The UN has long endorsed the strategies of gender mainstreaming and gender balance in its pursuit of gender equality. Most recently, UN Security Council Resolution 2117 (2013) calls for further measures to facilitate women’s full and meaningful participation in all policy making, planning and implementation processes to combat and eradicate the illicit transfer, destabilising accumulation and misuse of small arms.

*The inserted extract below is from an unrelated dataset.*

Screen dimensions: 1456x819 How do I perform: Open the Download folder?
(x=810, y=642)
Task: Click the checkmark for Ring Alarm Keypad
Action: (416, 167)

It also calls for those planning disarmament initiatives to engage with women and provide for their full access to these programmes.

BMS 5: Gender entry points

Stockpile management

Stockpile management of weapons and ammunition can reduce illicit proliferation through safeguards to help prevent loss and theft.

1. Competent female experts should be given the opportunity to participate fully and equally in decision making on location, policy and process on stockpile management..
2. Women often have a unique role in the facilitation of dialogue between government institutions and communities in relation to stockpile sites, and can help to raise public awareness of the dangers of SALW if not adequately accounted for and secured.

International Tracing Instrument

Both in crime and conflict situations, women can play a vital role in tracing efforts.

1. Women’s experience and knowledge should be integrated into approaches of customs, police, and intelligence organisations.
2. Women should be trained in identification of weapons so they can actively participate in investigations and tracing efforts.
3. States should create appropriate training materials and resources for all government officials, containing gender-specific best practices on how to conduct and integrate the needs and experiences of women particularly those who have been trafficked.
4. States should incorporate gender-inclusive consultations in information sharing mechanisms to source information from active civil society groups working toward eliminating the illicit trade in SALW.

In providing international assistance and capacity building, States should:

1. Initiate a more systematic approach to the gathering of sex-disaggregated data, thus facilitating more effective actions for combating the illicit trade in SALW.
2. Incorporate the knowledge and experience of different civil society groups, including women’s organisations in exchanges and training processes.
3. Incorporate civil society groups, including women’s organisations into training programmes and as a resource tool for training and awareness purposes to ensure that women’s perspectives as users and victims of illicit SALW are reflected in all training programmes.
4. Allocate financial and technical assistance to civil society groups, in particular women’s networks, for peace and disarmament and community reintegration and sensitisation.

States should include gender aspects of small arms and light weapons control, in addition to levels of women’s participation in related processes, in their reports on PoA implementation.